Contaminación se originaría por mal uso de leña y estufas

El mal uso de la leña y de los equipos calefactores al momento de hacer la combustión serían los factores determinantes que originarían en mayor medida los altos niveles de contaminación por material particulado fino (MP2,5) que se viven en Chillán y Chillán Viejo en la temporada otoño-invierno, según un trabajo realizado por la oficina provincial de Ñuble de la Corporación Nacional Forestal (Conaf).

Si bien la política medioambiental implementada por el gobierno mediante el Plan de Descontaminación Ambiental (PDA), con el objetivo de reducir los graves episodios de saturación por humo, se orientan especialmente a educar a la comunidad a usar leña con menos del 25% de humedad, entendiéndose que el producto que se usa localmente supera ese rango, Conaf advierte que en la capital provincial se estaría usando biomasa seca.

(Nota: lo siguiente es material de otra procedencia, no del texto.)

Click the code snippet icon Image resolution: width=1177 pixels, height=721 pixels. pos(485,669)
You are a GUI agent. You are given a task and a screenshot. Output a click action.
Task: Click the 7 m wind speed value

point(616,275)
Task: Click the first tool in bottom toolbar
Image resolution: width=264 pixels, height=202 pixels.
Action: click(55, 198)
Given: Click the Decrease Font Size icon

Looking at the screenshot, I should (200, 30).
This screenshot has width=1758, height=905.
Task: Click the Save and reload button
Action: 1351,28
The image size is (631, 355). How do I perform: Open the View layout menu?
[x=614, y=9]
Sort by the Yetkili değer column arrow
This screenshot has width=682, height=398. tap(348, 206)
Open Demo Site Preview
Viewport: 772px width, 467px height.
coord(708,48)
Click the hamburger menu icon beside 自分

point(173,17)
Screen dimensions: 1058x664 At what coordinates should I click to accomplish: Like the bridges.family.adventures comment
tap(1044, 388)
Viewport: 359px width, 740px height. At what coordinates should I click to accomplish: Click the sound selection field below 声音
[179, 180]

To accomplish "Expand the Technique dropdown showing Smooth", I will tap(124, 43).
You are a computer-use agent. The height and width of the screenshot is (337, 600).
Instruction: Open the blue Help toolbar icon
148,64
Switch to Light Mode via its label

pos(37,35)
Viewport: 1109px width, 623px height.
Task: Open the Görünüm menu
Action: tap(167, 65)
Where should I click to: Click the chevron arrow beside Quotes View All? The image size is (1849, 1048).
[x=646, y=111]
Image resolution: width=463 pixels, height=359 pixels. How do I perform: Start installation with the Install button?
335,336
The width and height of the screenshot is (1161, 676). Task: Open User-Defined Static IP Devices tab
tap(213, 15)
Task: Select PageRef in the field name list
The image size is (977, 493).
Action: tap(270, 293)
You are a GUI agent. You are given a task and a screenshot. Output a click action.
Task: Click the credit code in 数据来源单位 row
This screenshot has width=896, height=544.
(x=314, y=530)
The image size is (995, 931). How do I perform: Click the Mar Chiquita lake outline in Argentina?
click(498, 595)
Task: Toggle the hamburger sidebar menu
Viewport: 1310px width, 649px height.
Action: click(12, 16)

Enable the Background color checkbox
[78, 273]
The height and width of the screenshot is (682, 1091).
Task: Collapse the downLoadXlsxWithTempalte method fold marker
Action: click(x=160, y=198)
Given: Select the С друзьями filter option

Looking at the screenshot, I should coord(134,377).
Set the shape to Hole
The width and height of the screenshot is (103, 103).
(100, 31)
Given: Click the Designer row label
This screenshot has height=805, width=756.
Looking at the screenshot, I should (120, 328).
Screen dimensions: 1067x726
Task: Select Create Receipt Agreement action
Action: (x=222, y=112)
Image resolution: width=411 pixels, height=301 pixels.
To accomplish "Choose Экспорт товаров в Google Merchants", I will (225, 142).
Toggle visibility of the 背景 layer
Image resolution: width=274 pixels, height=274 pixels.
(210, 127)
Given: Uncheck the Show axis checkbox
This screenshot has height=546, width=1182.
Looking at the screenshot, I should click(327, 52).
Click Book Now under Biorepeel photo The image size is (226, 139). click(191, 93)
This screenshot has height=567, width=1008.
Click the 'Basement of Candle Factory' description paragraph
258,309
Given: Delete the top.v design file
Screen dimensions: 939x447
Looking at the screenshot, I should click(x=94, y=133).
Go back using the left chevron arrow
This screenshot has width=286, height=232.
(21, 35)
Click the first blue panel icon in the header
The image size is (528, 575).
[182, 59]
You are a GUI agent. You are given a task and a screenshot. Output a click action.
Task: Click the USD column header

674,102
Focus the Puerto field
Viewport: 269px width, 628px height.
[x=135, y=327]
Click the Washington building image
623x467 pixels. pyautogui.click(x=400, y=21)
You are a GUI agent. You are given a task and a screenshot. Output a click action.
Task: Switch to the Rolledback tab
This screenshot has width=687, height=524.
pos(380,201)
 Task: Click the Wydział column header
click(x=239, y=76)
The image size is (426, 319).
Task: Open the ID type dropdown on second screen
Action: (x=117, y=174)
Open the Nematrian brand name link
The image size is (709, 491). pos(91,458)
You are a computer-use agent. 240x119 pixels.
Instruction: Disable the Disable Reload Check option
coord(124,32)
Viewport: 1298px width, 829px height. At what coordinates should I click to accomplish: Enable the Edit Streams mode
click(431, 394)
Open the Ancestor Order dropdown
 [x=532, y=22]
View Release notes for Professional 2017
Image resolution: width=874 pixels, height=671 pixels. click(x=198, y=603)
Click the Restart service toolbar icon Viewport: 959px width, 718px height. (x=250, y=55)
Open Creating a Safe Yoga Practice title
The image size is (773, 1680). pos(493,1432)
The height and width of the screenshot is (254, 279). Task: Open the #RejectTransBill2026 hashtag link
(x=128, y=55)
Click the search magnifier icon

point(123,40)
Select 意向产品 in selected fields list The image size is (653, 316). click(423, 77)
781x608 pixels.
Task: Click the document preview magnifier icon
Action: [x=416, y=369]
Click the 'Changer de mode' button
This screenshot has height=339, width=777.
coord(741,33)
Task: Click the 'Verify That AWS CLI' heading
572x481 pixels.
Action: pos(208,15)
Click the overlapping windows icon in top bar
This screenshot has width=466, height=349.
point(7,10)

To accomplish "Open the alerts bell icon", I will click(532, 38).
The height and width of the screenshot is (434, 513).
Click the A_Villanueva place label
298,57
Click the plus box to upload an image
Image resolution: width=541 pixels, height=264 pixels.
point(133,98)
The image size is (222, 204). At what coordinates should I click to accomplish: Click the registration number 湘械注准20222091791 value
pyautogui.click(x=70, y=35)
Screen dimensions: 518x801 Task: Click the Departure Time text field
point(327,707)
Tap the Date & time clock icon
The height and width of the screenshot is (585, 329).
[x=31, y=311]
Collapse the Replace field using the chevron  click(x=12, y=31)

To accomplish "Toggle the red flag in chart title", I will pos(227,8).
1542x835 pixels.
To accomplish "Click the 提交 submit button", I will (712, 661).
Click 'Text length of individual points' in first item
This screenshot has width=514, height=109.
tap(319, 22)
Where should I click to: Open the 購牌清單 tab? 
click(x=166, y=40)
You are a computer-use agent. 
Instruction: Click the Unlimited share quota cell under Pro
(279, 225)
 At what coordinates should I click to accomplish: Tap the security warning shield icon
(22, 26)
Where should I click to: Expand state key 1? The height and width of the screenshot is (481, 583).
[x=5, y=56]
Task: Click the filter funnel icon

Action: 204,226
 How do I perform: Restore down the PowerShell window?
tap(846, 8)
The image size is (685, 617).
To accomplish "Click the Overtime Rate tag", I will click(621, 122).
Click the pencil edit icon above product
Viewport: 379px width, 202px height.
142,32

El jefe provincial de Conaf, Francisco Castillo, explicó que de la muestra de astillas recabadas de ocho sectores habitacionales de la ciudad (Carlos Ibáñez del Campo, Doña Francisca, Población Ferretera, Magisterio, Jardines de Ñuble, Barcelona, Lomas de Maipón y Padre Hurtado 2), la humedad de los leños estuvo en un rango de entre 13,23 y 18,16%.

A juicio de Francisco Castillo, el resultado revelaría que el chillanejo está consciente de qué tipo de leña usar.

“Teníamos la percepción que el tema no va por la humedad de la leña, sino por el mal uso de los calefactores, entonces nos hemos encargado de capacitar a los vecinos en su buen uso y aprovechamos a ratificar si es que efectivamente la leña no era tan húmeda como pensábamos. En las charlas que organizamos meses atrás les pedimos que llevaran dos muestras de astillas que estaban a punto de usar y la verdad que los resultados indican que un alto porcentaje de leña que se usa en Chillán no estaría húmeda”, indicó.

Castillo advierte que el trabajo realizado no es un estudio científico ni con rigurosidad técnica, sin embargo, afirma que daría luces de lo que realmente ocurre en la comuna.

Parte de las conclusiones del sondeo, añadió el jefe de Conaf Ñuble, también arrojó que el 64,3% los consultados se abastece de leña entre enero y marzo, y solo un 9,6% lo hace en la época de bajas temperaturas de abril-junio.

Malas prácticas
El funcionario público sostuvo que el cerrar el tiraje de las estufas para evitar que la leña se consuma con rapidez es una de las prácticas más comunes.

“Lo único que se logra con esto es carbonizar la leña y producir emisiones de material particulado en exceso”, explicó.

Otro de los factores que estaría jugando en contra del medio ambiente local es el estado de los aparatos de calefacción.

El uso de salamandras, cocinas a leña y estufas viejas (anteriores al año 2014), conocidas por su pobre eficiencia energética al momento de combustionar leña, es la segunda razón del porqué se repiten los estados críticos de contaminación en Chillán.